STUDY QUESTIONS:
(a) From the comment thread about ghost stories below, list each distinct name that appears directly before "said..." in the order it first appears.
(b) Write the next part of the comment thread about ghost stories below, picking up after its final line.

DOCUMENT SEGMENT:

Debs, I love the Phil Rickman books and recommend them all the time. They're "fair" mysteries like Michael's with lots of supernatural stuff going on as well. Smart books.

Michael Nethercott said...

I would certain prefer to encounter either Pat's lanky shadowman or Fran's civil barber over Linda's garage spirit (shudder.)

Joan Emerson said...

The house, in Point Pleasant, New Jersey, was an older one . . . huge weeping willow tree and lilac bushes in the yard; screen porch, all the bedrooms upstairs, a basement . . . my mom never knew the little girl's name, just that she always came to play with the babies in the crib when they were upstairs by themselves. She was not related to Pearl, nor did we ever know anything more about her. I remember my mom saying she saw her in the room with us when we were in our cribs, but I don't remember ever seeing her. [Of course, I don't remember playing with her, either, but my mom always insisted that we did.] My mom also saw Pearl . . . we moved out of that house when I was about ten . . . .

Julia said...

Nonbeliever and sceptic*, though I love ghost stories and spooky settings.

I'm fascinated by the business of "communicating with the dead," however. It amazes me that the flood of spiritualism that began at the end of the Civil War still continues, in things like "Long Island Medium" and "Crossing Over."

*in ghosts. Inconsistently, I do believe in God. Isn't Episcopalianism wonderful?

Jungle Red Writers said...

Hi Michael,
Welcome! I barely want to communicate with people who are living - much less those who are dead.
I'm with we get to choose ..?

Hank Phillippi Ryan said...

Running in..pant pant.... Michael, I LOVE this book! Congratulations...

Ghosts in Dracut? Oh, my gosh. I'd love to see one...xoo

Michael Nethercott said...

EXCERPTED DATA:
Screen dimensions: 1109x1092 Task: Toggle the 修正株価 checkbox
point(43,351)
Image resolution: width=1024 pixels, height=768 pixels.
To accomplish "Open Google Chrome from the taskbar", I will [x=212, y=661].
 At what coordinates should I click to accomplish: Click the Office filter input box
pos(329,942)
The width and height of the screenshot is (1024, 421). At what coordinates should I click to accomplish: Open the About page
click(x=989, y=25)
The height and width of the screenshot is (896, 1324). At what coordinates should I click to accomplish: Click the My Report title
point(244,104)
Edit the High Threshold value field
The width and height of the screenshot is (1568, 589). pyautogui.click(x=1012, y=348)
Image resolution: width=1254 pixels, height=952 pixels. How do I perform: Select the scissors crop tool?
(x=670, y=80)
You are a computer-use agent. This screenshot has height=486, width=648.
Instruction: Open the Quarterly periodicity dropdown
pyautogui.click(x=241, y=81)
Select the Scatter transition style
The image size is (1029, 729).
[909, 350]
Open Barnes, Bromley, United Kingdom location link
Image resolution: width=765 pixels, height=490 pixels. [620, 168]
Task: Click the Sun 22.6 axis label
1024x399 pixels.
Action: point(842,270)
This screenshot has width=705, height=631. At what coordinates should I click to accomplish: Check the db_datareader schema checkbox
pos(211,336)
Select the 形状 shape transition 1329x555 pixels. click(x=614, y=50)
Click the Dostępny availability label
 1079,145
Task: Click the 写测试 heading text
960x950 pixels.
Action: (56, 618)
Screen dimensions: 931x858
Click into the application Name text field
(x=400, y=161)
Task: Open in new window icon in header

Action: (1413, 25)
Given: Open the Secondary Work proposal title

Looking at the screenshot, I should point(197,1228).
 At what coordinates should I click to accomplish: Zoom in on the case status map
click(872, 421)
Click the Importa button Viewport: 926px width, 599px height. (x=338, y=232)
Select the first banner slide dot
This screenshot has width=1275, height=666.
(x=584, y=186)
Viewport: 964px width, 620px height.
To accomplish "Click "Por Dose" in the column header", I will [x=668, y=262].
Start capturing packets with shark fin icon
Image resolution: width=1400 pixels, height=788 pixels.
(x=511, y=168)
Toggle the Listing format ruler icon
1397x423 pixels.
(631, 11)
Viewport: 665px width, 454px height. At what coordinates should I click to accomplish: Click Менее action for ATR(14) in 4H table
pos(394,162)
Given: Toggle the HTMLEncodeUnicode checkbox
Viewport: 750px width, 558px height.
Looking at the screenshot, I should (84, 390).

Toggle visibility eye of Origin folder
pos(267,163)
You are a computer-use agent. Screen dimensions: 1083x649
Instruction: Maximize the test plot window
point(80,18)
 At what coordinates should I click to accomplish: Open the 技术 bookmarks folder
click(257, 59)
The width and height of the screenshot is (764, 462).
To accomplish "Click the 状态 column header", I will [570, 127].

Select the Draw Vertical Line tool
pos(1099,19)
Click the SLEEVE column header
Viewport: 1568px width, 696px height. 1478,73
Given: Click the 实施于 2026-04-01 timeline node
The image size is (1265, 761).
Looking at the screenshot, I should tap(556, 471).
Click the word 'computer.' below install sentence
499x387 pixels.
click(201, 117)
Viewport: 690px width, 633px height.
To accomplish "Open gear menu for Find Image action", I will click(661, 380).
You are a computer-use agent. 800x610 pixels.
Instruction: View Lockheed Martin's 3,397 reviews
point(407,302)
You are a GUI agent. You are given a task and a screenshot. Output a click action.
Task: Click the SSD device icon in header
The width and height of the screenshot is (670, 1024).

TASK RESULTS:
(a) Michael Nethercott, Joan Emerson, Julia, Jungle Red Writers, Hank Phillippi Ryan

(b)
Had a grand 'ol time today! Many thanks to Hallie, the women of Jungle Red, and our great commentators.

Mar (aka mar annabelle jacob) said...

I have a resident ghost/spirit that follows me from house to house....I believe it is my grandfather as it appeared not long after he died when I was 11.

Every place I have moved, his presence has been made clear within first week or two of living in place

Hubby doesn't believe, but cannot explain things that happen.

When we moved to current house, we were in our bedroom with our 2 choc labs on our bed, we were unpacking and hear a crash in bedroom across hall - so go and look - dresser drawer had been pulled out and dropped on the floor........D's explanation, dogs must have jarred the dresser. pleasssssse, give me a break, like knocking into a dresser is going to cause a drawer to open and drop to the floor, I think Not, always something very noticeable each time I/We have moved.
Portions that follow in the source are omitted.